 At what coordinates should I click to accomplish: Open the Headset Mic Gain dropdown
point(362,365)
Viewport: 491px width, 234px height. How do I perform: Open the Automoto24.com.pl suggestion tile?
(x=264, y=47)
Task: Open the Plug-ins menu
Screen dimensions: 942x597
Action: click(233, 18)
━━━━━━━━
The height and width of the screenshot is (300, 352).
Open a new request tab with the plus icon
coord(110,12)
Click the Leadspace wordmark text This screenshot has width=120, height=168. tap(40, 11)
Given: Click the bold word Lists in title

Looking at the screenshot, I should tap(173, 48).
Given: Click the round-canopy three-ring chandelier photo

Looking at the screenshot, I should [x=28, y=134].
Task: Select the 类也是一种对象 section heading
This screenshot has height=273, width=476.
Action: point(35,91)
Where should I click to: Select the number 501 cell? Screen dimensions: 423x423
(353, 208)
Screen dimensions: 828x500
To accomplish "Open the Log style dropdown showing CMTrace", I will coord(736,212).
━━━━━━━━
Every line above that holds the string "Task" should be returned.

EXERCISE RESPONSE:
Task: Open the Plug-ins menu
Task: Select the 类也是一种对象 section heading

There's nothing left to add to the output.